● Material supplied:
※

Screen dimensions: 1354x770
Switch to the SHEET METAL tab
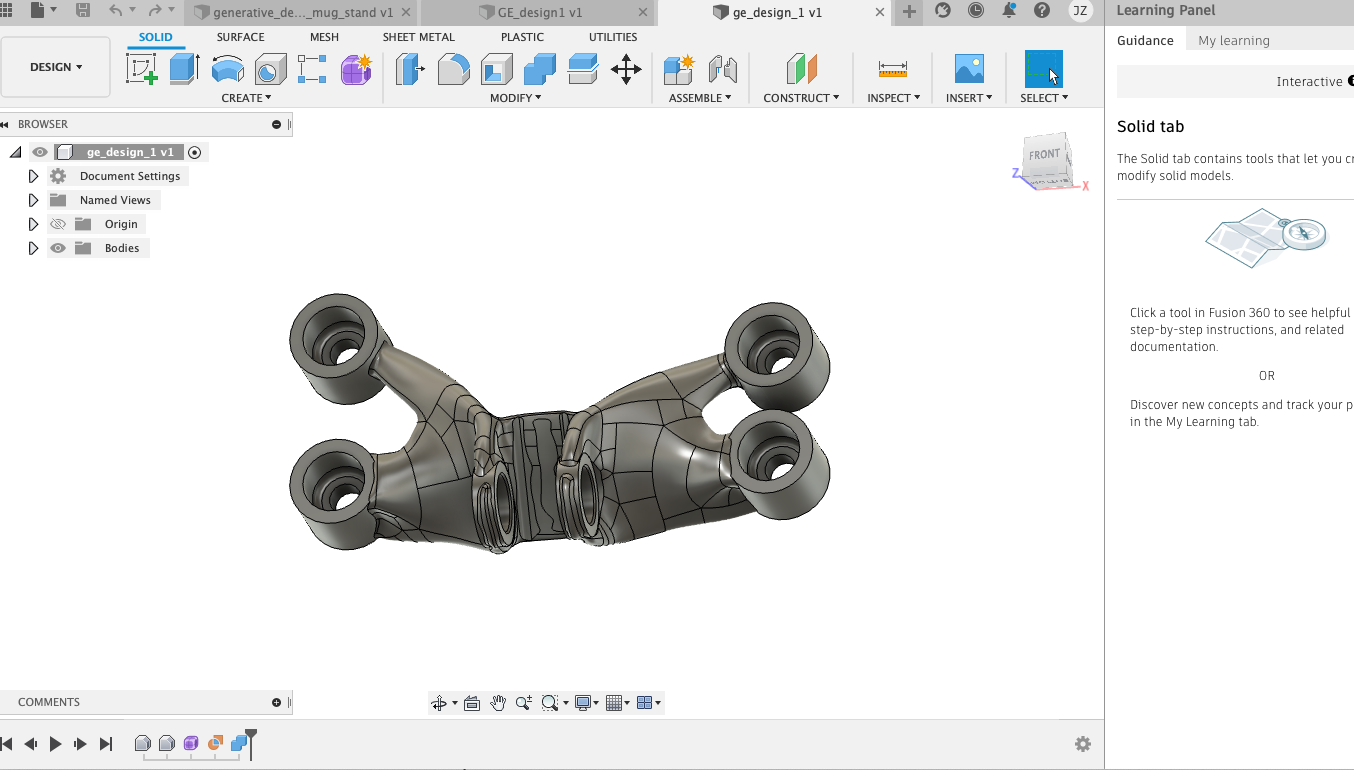[418, 37]
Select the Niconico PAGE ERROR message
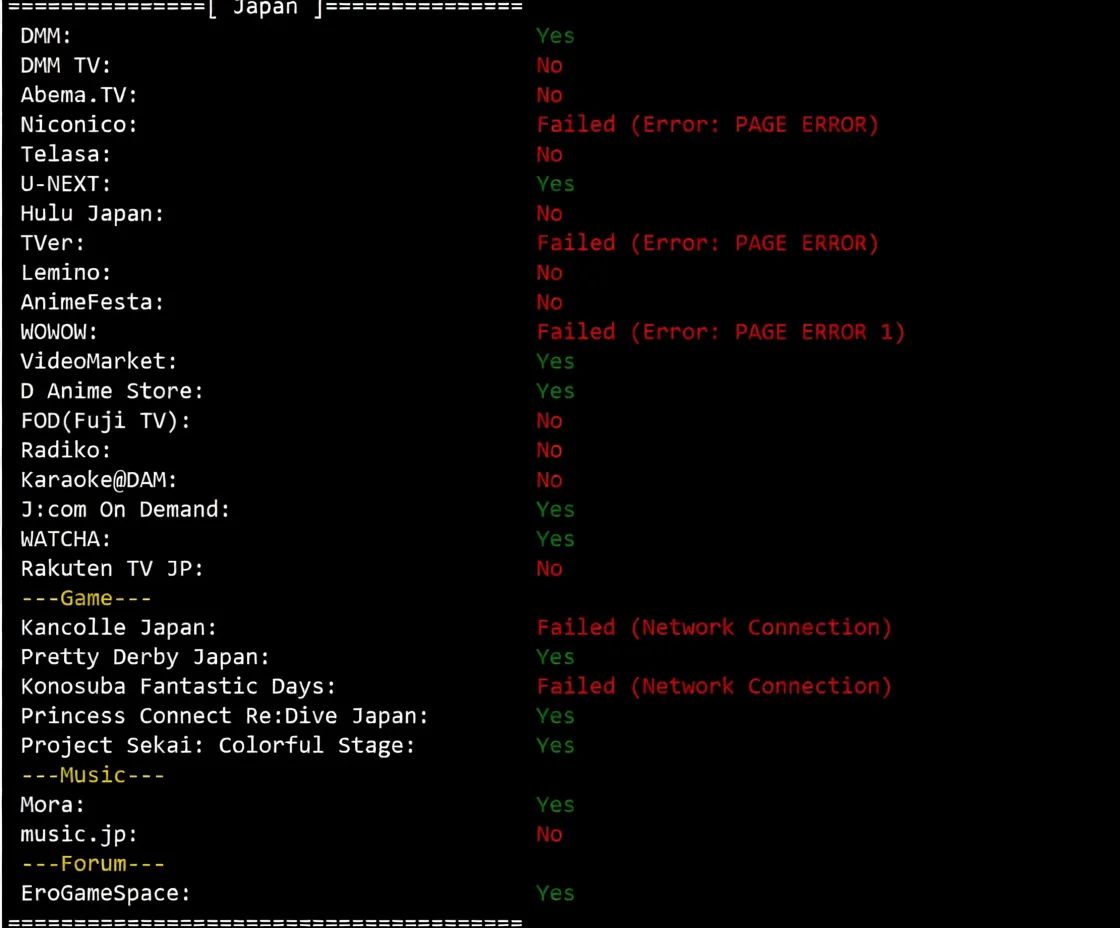 [x=707, y=125]
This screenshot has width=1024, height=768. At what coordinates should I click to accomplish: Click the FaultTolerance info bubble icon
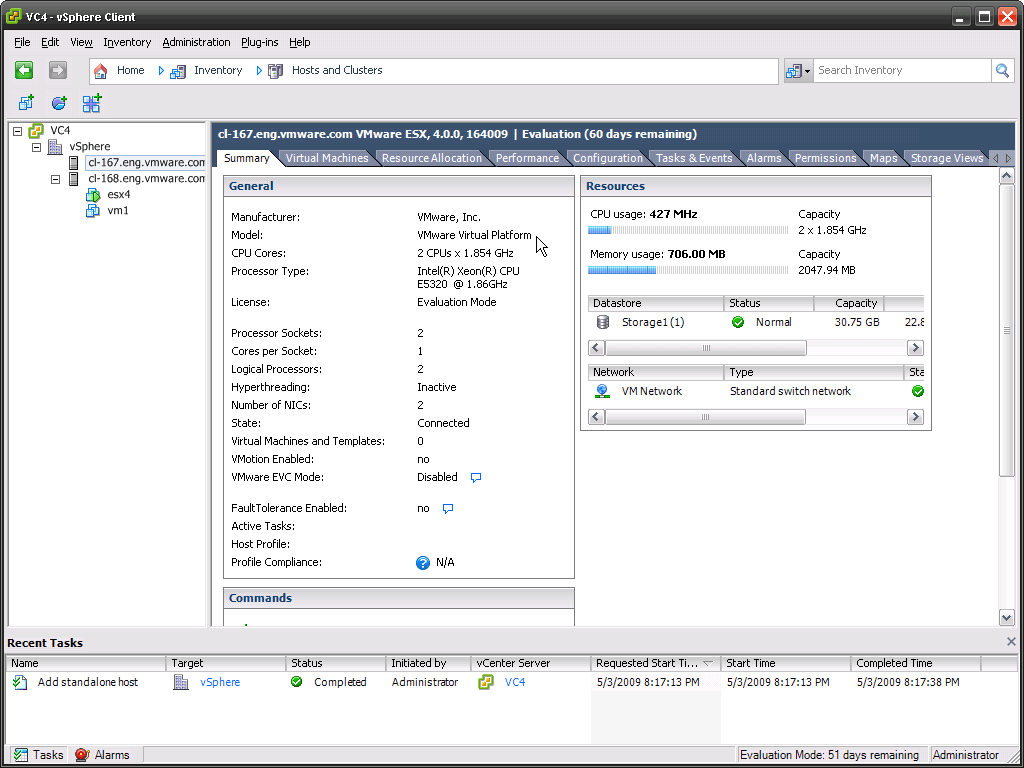[x=448, y=509]
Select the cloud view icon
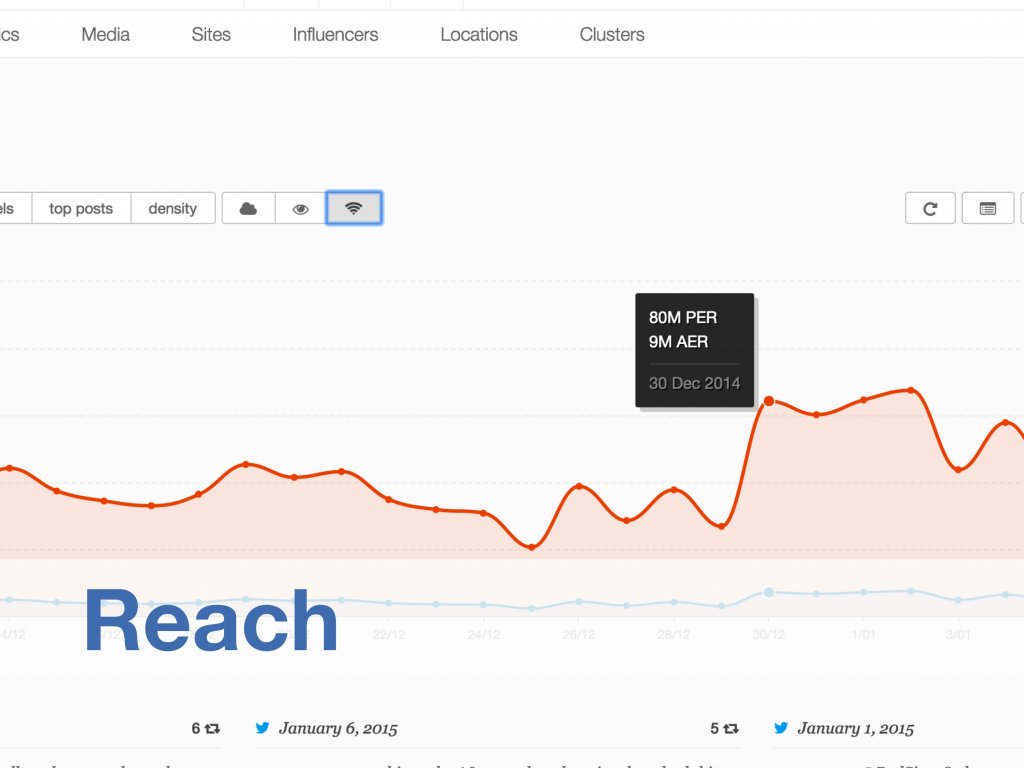The width and height of the screenshot is (1024, 768). [248, 208]
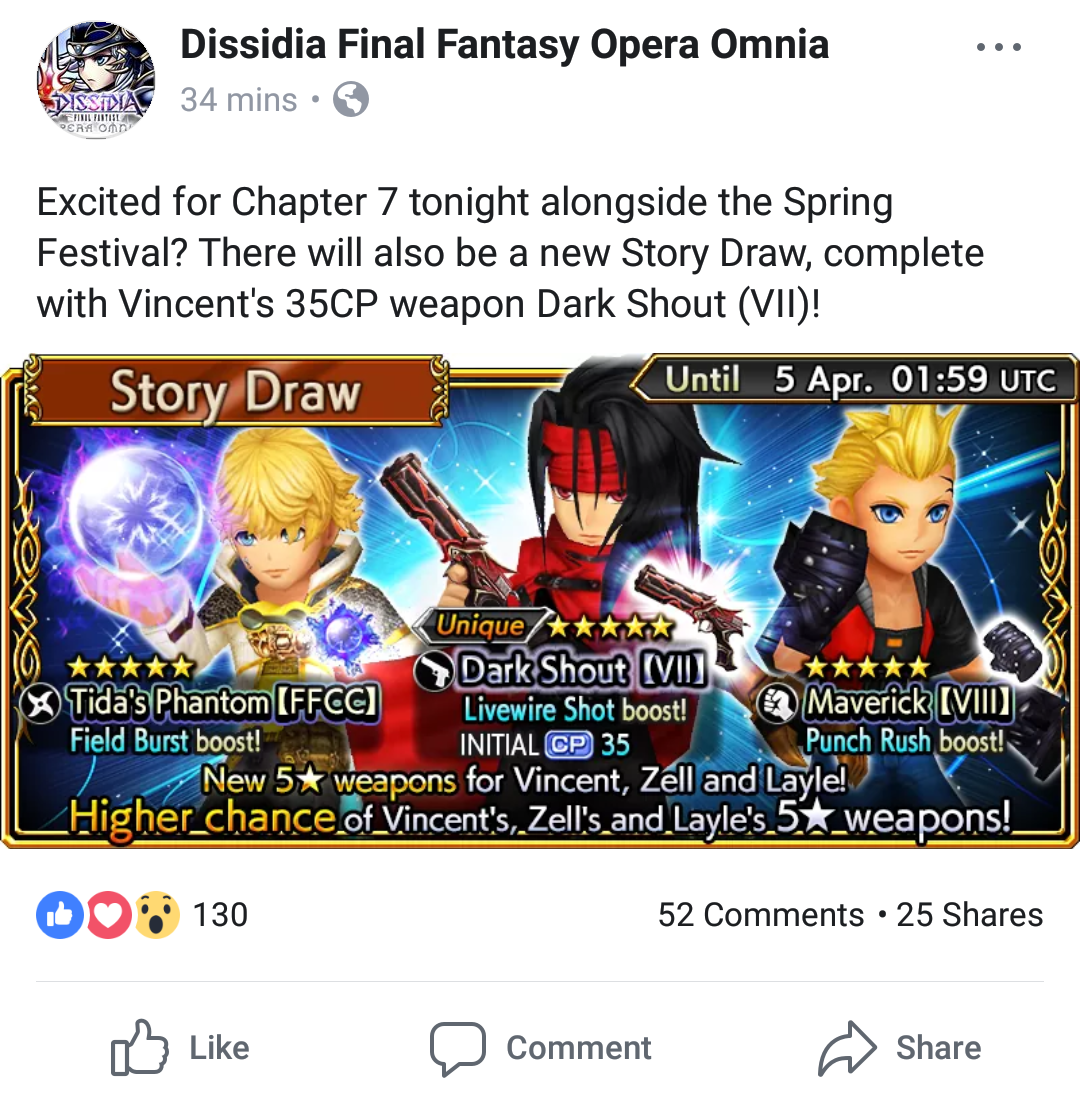Click the red heart reaction icon
Image resolution: width=1080 pixels, height=1098 pixels.
(109, 915)
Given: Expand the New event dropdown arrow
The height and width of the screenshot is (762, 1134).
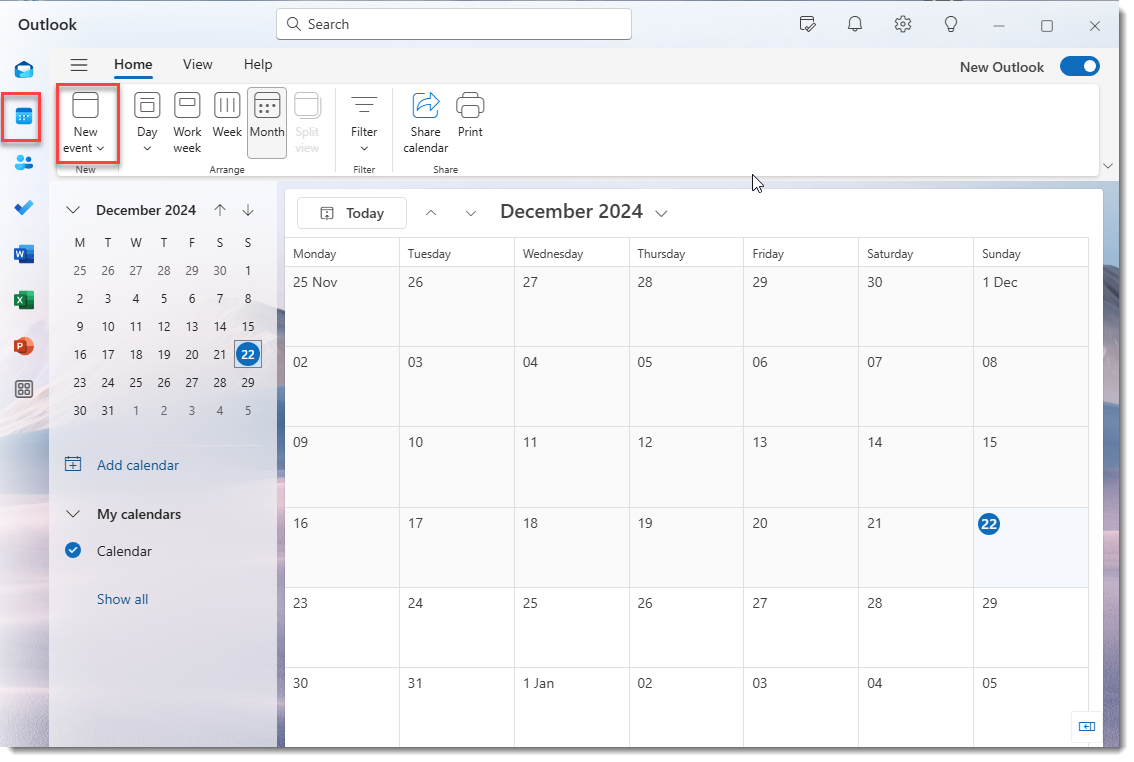Looking at the screenshot, I should (x=100, y=147).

※

● Task objective:
Retype the lines of the material above word for word, leaving out the pictures.

● The response:
Screen dimensions: 1354x770
Switch to the SHEET METAL tab
[418, 37]
Select the Niconico PAGE ERROR message
 [x=707, y=125]
This screenshot has width=1024, height=768. At what coordinates should I click to accomplish: Click the FaultTolerance info bubble icon
[x=448, y=509]
Select the cloud view icon
The width and height of the screenshot is (1024, 768). [248, 208]
Click the red heart reaction icon
Image resolution: width=1080 pixels, height=1098 pixels.
(109, 915)
Given: Expand the New event dropdown arrow
The height and width of the screenshot is (762, 1134).
Looking at the screenshot, I should (x=100, y=147).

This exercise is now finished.